In the current internet era, ordinary civilians all over the world play an important role in tracking extremist activity, exposing dangerous individuals, and alerting the public, according to Oren Segal, the head of Center on Extremism at the Anti-Defamation League, which itself does this kind of work.
Civilian sleuthing is quite common, he said, and there are good reasons why it should not be the sole purview of law enforcement.
“It’s not necessarily something that law enforcement can always do,” Segal said. “The idea of private conversations being monitored by law enforcement—no matter how nefarious those conversations are—it’s gonna raise serious civil liberties concerns. There’s a tension between law enforcement overreaching and the need to be in online spaces to see where the threats are coming from.”

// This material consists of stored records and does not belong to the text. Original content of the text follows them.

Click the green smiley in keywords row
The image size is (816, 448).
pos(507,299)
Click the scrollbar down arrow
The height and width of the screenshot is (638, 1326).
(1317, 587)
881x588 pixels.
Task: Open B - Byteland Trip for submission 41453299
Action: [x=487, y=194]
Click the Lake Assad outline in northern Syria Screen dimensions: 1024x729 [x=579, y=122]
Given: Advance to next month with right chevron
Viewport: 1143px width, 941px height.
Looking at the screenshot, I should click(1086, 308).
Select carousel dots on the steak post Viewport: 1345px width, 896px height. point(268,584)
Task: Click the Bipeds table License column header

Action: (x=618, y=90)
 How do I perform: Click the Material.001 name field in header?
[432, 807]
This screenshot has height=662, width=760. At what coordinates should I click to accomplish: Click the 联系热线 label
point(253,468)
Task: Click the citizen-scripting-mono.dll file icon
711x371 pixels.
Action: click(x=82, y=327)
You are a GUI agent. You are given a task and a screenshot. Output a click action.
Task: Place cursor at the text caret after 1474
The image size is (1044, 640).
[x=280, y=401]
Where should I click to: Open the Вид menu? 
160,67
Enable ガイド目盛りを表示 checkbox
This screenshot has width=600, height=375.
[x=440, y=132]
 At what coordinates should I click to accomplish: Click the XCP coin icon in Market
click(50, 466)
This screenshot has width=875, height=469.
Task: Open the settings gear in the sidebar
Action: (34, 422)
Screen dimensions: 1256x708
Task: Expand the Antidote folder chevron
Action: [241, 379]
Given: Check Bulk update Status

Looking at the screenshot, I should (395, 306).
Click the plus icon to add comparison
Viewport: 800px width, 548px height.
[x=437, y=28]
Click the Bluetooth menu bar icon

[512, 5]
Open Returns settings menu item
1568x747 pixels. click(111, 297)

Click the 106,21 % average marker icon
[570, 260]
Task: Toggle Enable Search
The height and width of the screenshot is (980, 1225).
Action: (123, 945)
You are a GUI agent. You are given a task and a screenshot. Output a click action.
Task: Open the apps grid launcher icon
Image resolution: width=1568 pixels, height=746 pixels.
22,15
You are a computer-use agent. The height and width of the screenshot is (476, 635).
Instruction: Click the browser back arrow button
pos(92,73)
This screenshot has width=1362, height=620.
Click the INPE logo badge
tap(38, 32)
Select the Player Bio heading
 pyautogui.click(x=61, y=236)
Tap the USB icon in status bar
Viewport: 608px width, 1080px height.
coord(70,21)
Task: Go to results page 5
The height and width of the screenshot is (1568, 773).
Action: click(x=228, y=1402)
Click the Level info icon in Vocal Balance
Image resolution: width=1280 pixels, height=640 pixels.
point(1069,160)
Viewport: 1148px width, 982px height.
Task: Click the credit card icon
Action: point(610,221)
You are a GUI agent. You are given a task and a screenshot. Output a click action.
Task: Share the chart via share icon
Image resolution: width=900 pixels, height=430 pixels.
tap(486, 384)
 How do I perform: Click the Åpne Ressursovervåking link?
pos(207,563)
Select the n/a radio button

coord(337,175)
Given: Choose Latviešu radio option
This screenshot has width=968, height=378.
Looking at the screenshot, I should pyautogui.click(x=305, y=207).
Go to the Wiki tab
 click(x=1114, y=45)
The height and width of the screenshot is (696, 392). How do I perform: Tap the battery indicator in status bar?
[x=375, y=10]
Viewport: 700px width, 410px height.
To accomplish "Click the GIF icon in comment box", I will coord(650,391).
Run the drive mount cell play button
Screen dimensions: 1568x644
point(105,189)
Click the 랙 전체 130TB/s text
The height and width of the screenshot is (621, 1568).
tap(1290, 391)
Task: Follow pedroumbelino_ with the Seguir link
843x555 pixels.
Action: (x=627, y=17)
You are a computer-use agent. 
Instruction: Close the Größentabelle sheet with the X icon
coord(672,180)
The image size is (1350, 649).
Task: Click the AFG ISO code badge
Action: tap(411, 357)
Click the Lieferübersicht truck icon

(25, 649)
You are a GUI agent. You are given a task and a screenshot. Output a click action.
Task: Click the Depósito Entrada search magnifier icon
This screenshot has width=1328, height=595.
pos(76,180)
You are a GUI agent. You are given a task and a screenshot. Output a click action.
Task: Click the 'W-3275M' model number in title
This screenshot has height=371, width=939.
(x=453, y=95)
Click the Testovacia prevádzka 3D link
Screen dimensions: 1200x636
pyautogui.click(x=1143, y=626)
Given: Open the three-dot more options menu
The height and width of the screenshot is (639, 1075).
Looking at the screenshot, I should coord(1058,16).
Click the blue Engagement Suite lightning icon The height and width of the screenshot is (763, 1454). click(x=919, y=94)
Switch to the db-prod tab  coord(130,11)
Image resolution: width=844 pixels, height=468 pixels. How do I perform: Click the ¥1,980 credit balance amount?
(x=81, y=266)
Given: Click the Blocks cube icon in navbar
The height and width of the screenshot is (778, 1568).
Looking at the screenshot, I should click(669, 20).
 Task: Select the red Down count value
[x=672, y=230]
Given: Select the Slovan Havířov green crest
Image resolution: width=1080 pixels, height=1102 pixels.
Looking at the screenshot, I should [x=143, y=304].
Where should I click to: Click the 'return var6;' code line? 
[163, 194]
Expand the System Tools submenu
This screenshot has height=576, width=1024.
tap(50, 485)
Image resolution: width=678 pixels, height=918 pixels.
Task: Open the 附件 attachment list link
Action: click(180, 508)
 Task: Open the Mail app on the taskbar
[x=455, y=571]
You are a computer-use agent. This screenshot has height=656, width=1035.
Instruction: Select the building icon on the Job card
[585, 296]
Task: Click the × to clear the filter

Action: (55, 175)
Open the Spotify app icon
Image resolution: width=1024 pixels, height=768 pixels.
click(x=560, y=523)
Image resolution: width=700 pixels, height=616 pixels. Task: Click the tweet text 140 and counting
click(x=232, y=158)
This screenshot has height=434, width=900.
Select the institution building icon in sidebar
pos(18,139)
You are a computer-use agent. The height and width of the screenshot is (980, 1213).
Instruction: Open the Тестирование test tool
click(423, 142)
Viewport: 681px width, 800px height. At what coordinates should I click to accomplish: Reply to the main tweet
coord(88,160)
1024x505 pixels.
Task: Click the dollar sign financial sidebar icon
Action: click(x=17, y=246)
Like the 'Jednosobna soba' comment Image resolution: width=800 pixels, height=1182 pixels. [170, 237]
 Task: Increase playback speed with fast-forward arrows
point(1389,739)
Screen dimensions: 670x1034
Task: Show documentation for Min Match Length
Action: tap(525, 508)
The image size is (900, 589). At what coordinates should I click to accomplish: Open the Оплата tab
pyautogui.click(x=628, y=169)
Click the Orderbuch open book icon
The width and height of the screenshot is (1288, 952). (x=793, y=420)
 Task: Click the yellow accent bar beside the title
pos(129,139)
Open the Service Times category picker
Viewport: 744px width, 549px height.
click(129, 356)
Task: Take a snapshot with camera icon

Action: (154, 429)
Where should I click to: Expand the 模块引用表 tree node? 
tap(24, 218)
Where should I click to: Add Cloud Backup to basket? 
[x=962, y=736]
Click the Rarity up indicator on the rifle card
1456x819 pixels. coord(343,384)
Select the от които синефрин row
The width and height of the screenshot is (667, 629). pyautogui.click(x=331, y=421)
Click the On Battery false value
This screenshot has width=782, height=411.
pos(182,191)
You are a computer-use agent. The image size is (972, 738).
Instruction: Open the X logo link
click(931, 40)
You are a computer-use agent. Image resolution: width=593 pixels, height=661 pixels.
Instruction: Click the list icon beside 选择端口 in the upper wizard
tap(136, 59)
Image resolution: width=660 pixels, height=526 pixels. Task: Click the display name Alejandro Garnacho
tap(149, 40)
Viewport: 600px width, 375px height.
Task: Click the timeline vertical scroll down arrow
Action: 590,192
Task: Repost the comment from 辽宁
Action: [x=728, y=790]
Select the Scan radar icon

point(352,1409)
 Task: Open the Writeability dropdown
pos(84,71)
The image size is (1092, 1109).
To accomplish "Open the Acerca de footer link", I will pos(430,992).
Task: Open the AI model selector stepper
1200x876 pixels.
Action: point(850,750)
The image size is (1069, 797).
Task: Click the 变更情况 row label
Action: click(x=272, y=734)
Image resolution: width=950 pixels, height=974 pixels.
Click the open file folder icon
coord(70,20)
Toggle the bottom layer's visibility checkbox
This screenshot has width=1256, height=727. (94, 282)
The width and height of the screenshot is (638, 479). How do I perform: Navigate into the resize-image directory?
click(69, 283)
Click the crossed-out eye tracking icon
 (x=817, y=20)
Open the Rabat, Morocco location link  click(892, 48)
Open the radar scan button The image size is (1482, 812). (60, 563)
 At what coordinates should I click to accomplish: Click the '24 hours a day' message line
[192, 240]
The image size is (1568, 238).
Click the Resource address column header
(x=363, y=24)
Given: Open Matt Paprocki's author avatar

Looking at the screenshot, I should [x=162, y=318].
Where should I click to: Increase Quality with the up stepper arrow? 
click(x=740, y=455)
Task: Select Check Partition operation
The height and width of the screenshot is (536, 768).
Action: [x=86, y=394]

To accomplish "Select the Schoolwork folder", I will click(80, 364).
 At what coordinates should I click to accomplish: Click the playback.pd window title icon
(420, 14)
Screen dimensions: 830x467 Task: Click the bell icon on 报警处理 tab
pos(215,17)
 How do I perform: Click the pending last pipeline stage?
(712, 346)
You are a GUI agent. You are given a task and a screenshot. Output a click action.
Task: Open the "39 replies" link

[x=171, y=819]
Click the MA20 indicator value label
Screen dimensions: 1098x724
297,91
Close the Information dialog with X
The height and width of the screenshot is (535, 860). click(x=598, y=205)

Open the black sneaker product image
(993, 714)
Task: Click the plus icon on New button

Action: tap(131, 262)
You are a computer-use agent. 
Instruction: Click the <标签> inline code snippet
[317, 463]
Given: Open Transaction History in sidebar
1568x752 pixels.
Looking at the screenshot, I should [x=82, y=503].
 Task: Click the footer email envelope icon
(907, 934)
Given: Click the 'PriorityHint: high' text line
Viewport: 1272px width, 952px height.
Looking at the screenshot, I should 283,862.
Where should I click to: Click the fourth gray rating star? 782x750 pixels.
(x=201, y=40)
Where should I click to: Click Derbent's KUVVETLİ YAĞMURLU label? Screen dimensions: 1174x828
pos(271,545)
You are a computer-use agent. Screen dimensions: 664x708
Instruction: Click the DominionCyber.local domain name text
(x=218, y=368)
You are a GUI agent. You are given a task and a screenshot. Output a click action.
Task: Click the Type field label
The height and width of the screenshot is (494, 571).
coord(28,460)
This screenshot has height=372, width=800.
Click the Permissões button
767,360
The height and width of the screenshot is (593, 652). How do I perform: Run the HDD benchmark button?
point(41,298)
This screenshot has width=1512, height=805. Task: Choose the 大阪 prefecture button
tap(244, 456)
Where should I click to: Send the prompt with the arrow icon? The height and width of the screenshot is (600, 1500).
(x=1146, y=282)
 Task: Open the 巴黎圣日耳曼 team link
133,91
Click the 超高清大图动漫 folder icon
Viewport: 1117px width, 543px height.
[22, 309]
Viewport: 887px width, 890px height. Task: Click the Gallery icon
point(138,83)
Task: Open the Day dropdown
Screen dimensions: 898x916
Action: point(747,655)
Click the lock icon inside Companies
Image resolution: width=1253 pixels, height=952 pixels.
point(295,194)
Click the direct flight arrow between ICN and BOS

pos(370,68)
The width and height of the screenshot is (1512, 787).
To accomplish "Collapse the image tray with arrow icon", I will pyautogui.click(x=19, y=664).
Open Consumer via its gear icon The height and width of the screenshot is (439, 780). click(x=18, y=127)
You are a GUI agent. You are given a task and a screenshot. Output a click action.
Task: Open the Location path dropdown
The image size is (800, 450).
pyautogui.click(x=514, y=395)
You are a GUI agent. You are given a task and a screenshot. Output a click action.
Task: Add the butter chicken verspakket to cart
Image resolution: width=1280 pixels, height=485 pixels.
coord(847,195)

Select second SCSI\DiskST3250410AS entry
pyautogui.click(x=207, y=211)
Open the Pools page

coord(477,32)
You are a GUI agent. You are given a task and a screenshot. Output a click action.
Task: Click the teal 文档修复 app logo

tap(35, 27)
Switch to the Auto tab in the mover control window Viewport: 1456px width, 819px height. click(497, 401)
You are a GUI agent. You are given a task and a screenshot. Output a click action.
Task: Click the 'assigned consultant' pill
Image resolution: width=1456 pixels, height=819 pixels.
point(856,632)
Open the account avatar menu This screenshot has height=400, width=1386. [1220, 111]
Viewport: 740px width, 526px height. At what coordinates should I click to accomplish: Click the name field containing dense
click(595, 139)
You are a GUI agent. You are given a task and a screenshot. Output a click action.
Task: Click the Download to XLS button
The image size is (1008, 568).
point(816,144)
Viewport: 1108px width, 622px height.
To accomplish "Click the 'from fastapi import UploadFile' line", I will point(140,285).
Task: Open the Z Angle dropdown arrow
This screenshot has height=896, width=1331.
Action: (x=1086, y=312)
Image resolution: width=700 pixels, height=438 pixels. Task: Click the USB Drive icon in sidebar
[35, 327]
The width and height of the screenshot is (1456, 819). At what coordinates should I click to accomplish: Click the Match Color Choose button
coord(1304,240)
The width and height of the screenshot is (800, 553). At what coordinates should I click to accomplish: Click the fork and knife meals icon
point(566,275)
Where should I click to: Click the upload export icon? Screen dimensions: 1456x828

Segal also warned of risks, both due to accidents and foul play, when trying to counter disinformation. This is particularly true when it comes to identifying individuals.
“Somebody may get some information wrong—misidentify somebody or not have the full picture,” he said. “There should be some caution in those engaging in this to make sure that they get it right. Or it can be weaponized by those who don’t have pure intentions. Some people might intentionally miss identifying something, which ultimately results in, you know, doxing someone or making their life miserable.”
FakeReporter does not run this risk, because, at least for now, it’s not interested in the work of identifying extremists, according to Kol. The focus is on anticipating violence and intercepting false information.
“I live in Tel Aviv and was raised in Tel Aviv so many people around me have served in the intelligence wing of the army and it’s not such a big deal,” Kol said. “These intelligence skills just come in handy and we can use them for a good cause, to fight for Israeli democracy.”